In November 2017 coffee farmers approached ConPRmetidos urgently seeking trees to regrow their farms. ConPRmetidos spent months meeting with coffee farmers, industry experts, and community leaders in order to understand the coffee farmers’ plight and figure out the best way of obtaining and distributing new trees.
We quickly learned that distributing trees alone was not going to solve the crisis. There was a need for an organizational structure that allowed the coffee farmers to work together for the future of their industry. We proposed a strategic partnership between ConPRmetidos, community leaders, and industry experts to help coffee farmers create their own non-profit organization.
History was made when PROCAFE was born. Coffee Producers of Puerto Rico, Inc. (PROCAFE, its Spanish acronym) is a new non-profit organization by and for coffee growers that in itself is an affiliate of the Coffee Sector of the Puerto Rico Farmers Association/American Farm Bureau Federation
This month, the new PROCAFE headquarters opened its doors in Adjuntas, the heart of the island's coffee zone.

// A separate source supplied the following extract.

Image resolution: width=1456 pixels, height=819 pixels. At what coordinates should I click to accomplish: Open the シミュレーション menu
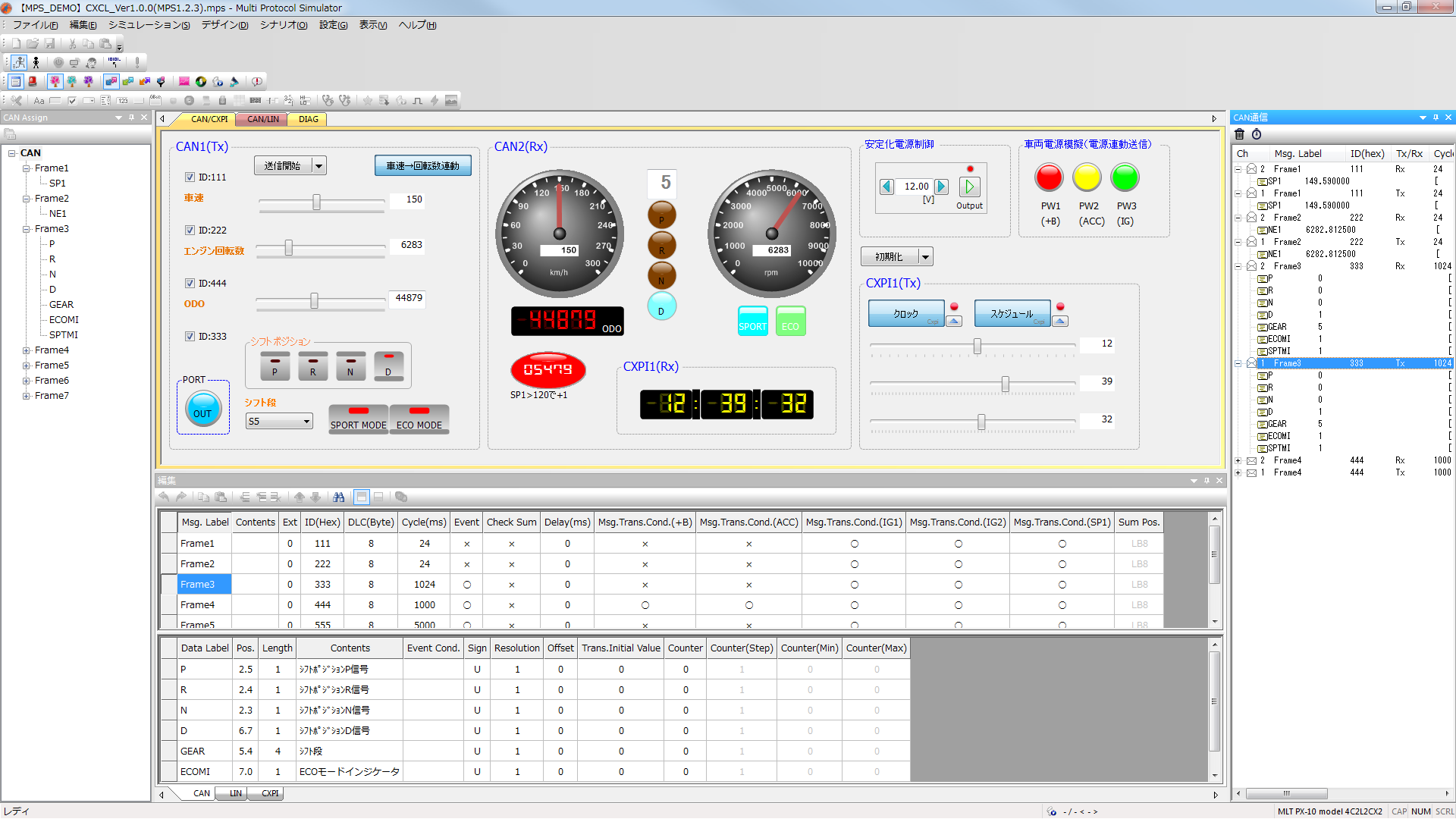pyautogui.click(x=149, y=25)
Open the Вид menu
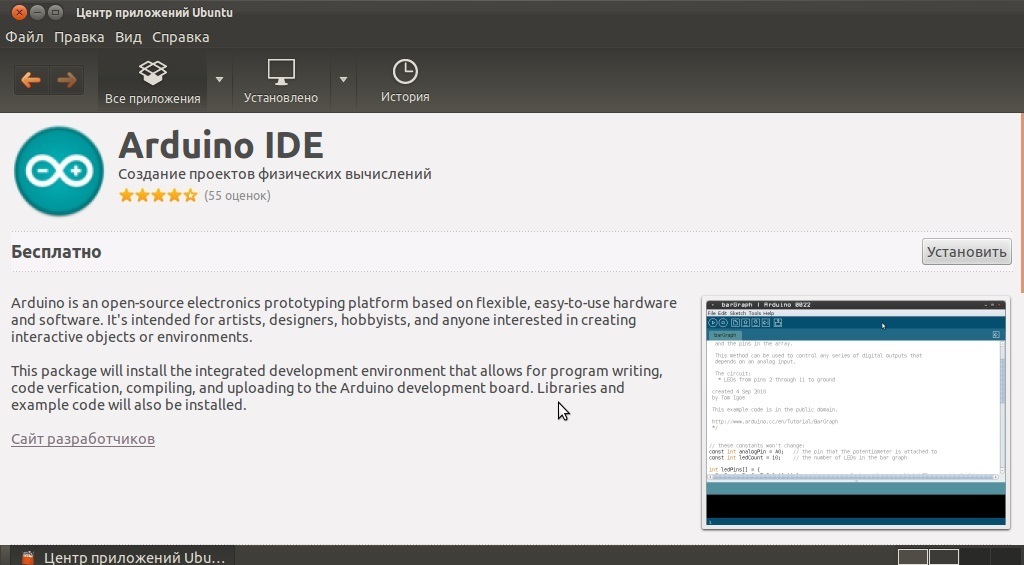 pos(128,37)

At the inauguration, Iris Jannette Rodriguez, president of PROCAFE, said: “these new facilities are a base from which coffee farmers can develop and effectively implement actionable initiatives and programs to protect, conserve and improve resources to meet the needs of the current generation and strengthen the potential of future generations of coffee growers."
The first project PROCAFE is executing is ConPRmetidos “Proyecto de La Montaña” (a partnership with a grant from Unidos por Puerto Rico) in which 750,000 coffee trees, fertilizers and additional farm subsidies are being distributed to over 500 coffee farming families as well as a best practices manual.
As ConPRmetidos' Executive Director, Isabel Rullán, noted in her remarks during the ceremony, "It is extremely important for ConPRmetidos to strengthen the coffee sector and that Puerto Rican coffee growers be the ones who lead the recovery of their farms and the rehabilitation of our coffee, cultivated and harvested in Puerto Rico."
PROCAFE also announced another partnership with ConPRmetidos: the delivery of a new coffee farming operations manual. Coffee crop yields before the Hurricane where not as productive as they could have been. The creation of this new manual seeks to make available new technologies and information on next-generation coffee-farming best practices to aid coffee growers in establishing their own successful coffee-growing operation. The last time local coffee farmers received a best practices manual was in 1999.